教室移動で仕事がなくて、そんなもんかとあれこれ片づけていたけど、確か掃除の時間が近づいたので校内をうろうろし始めたんだっけ、特支のクラスが1人で忙しそうだったので、手伝い始めたところで先生が空っぽになったクラスに戻ってきたのが見えた。先生もこちらを見たようだったので嬉しがっていると、先生がやってきて今お時間ありますか、リボンを結んでほしいとお願いをしてきた。もしかしたらわたしを探してくれていたのかもしれない。まあ離任する人に他の離任する人へのプレゼントを包装させるのはどうかと思うんだけど、ああ、もしかしたら手伝わせてくださいね、のあれだったのかもしれない、なんだか自然に先生のクラスの掃除を手伝えたから、これも先生の術中なのか、運命のひとつなのか、また幸せな形で作業できたのだった。

 


お昼前だったかな後だったかな、先生が机にきた時に、実は、もう一つお願いがあるんですと思いきって伝えてみた。先生はちょっと構えた雰囲気で、返事のようなものをするので、また機会をみて言います、と言ったんだっけ。

 


タイミングのずれた盛り上がりに欠けるご飯が終わって、あ、でもご飯の前にあの紙取ってくれたわ、歯磨きして、先生も何やら着替えて戻ってきて、画用紙などを持って出ていった。しばらくして、これはサインではないかと。今お時間ありますよと。え〜、今か〜、とちょっとためらって、よしと決心して出ようとしたら、主任の先生とかぶった。しまったな〜と行方を追って、先生もどこからかやってきて主任の先生と話し出して、う〜ん困ったなと、児童玄関のかげに隠れていたら心臓がドクドク鳴り出して、いやいや、この感じで今いけないでしょ、みたいになったんだけど、歩く音がして、先生だったから、もう呼びとめてしまった。先生はやってきて、先生もたぶん今なんだろうなという面持ちで近づき、わたしが握手してください。というと、心残りってそれですかという。わたし心残りって言いましたっけ、と焦って笑って、たぶんわたしはお願いってしか言ってないんだけど、心残りと聞こえたのかなと思いながらはい、と言うと、先生はじゃあ、握手しましょう、みたいなことを言って、わたしの手を両手で包んでくれた。本当にありがとうございましたといったことを言いながら、手が離れた時、しばらく間をおいて、ハグしてもいいですか、と聞いた。…それはちょっと、できないですと先生は断ってきた。はいっ、とハグのポーズを差し出しても、いやとか何とか言い、ほんとお世話になりました、とぺこぺこ頭を下げてきて、伸ばした腕に握手、としようとするのでわたしは手を引っこめ、鏡に映ってるし、と言うので確かに鏡に映ってるのは気になっていた、映ってますねー、じゃあ鏡に映らないところでしますか、と一段降りても先生は首を振って動かない。ドキドキしちゃうんで、と言う先生に、わたしもバクバクです、と胸を押さえて返す。埒があかないので、えいやと自分から抱きついた。その時、先生の腕の上から押さえこむ形になってしまい、これはハグではないな、と思いつつ、なんだか腰回りがぶつかって、先生の大事なところがわたしの足らへんに当たったような感覚があった。わたしがハグをやめると、先生は教採の話を持ち出して、わたしを冷静にさせようとしたのかなあれ、わたしははきはきと答えてやって、目標を聞いてもらった。それも嬉しかったし、やっぱり腕の下に抱きつきたかったのでもう一回ハグしにいった。先生が全然力を入れてくれないので、先生も抱き返してくださいよー、と思わず文句が出たよね。

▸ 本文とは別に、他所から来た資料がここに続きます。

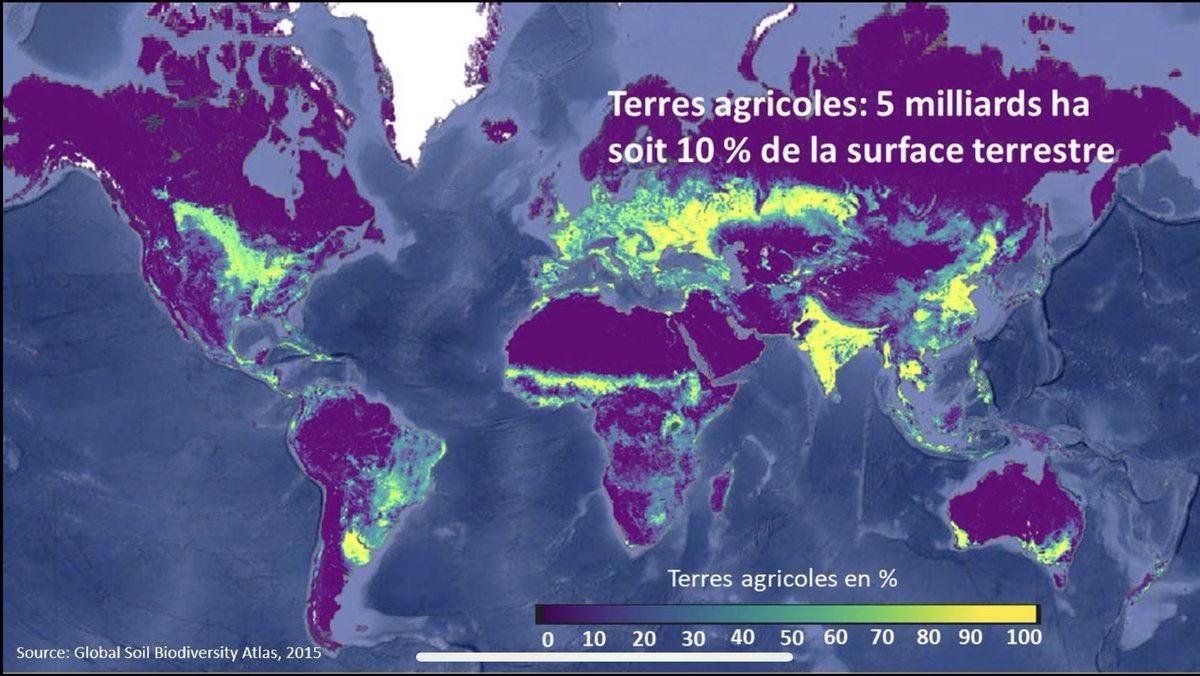Click the '2015' in the source citation
This screenshot has width=1200, height=676.
[304, 653]
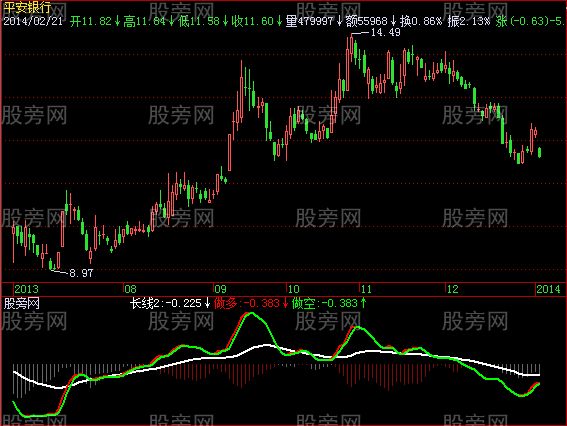Select the 12 month marker on time axis
The width and height of the screenshot is (567, 426).
(x=452, y=289)
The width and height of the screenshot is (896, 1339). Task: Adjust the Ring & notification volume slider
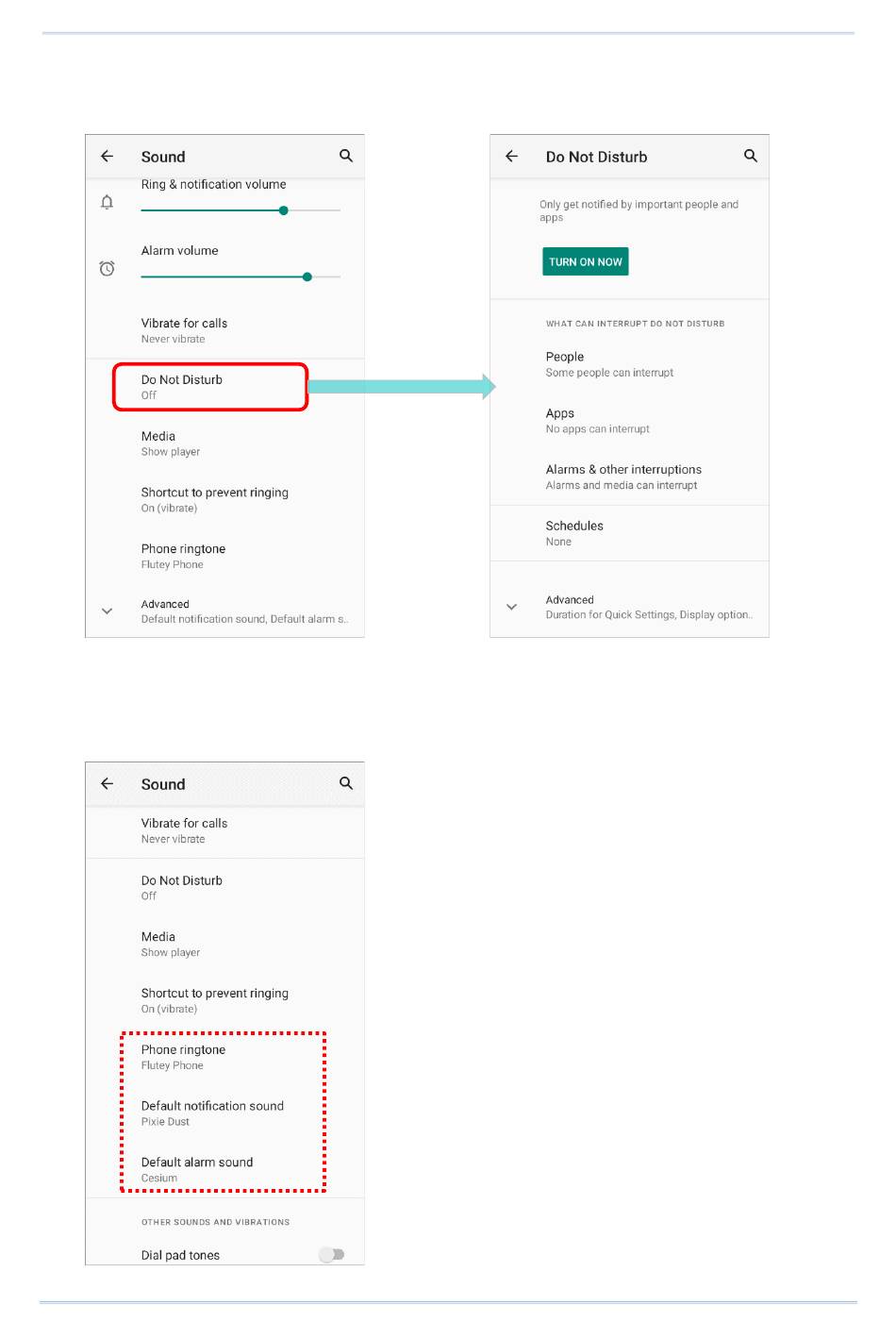[x=241, y=210]
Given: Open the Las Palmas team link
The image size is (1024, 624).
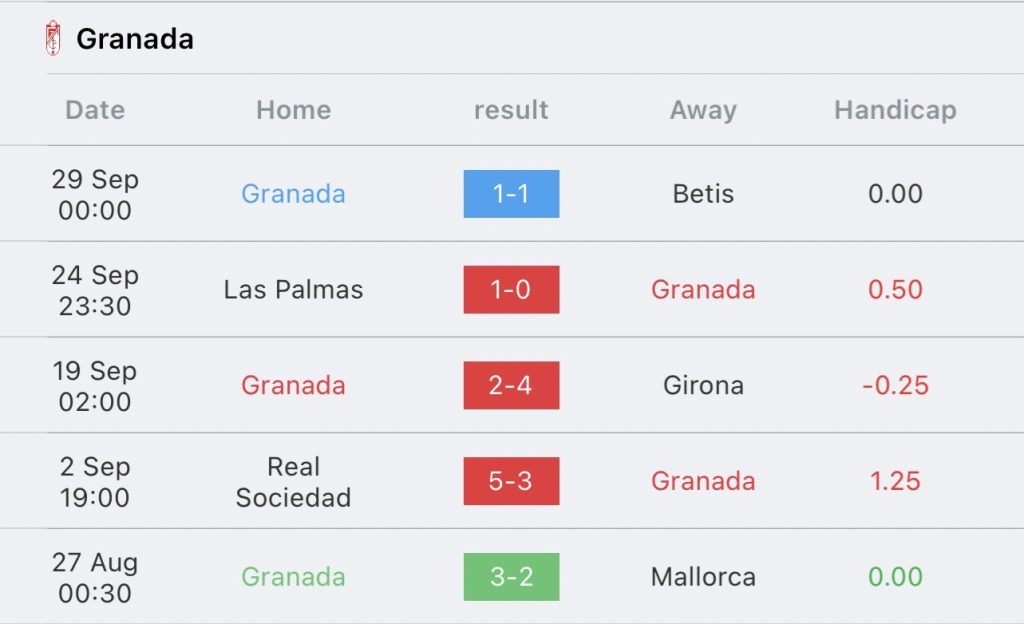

これで、心置きなく、学校を去れますと告げて、一緒に戻った。また一緒に働けるといいですね、みたいなことを言うので、今の今でほんとにそう思ってるか〜?と突っこみたいのをこらえて、そうですねだか可愛く受け答えしておいた。嘘でもこれの直後にそう言ってくれたのは嬉しかったのだ。

 


ああ、楽しかった。

 


職員作業も思い切って一緒にして、なんだかドキドキした。先生を助け、先生も助けてくれた。

 


もしかしてわたしが思うより職員室で認知されているのかな。と思った今日だった。